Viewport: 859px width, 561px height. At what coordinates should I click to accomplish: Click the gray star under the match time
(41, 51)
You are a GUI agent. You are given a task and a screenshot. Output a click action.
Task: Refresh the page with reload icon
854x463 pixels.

...

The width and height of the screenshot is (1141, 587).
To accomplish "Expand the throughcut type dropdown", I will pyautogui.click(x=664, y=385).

**GIVEN REQUEST:** Express everything in the listing from the line containing "The width and" down to the line containing "will pyautogui.click(x=664, y=385)." as a JSON list of strings, one string per line, leaving out any blank lines.

**WRITTEN SOLUTION:**
[
  "The width and height of the screenshot is (1141, 587).",
  "To accomplish \"Expand the throughcut type dropdown\", I will pyautogui.click(x=664, y=385)."
]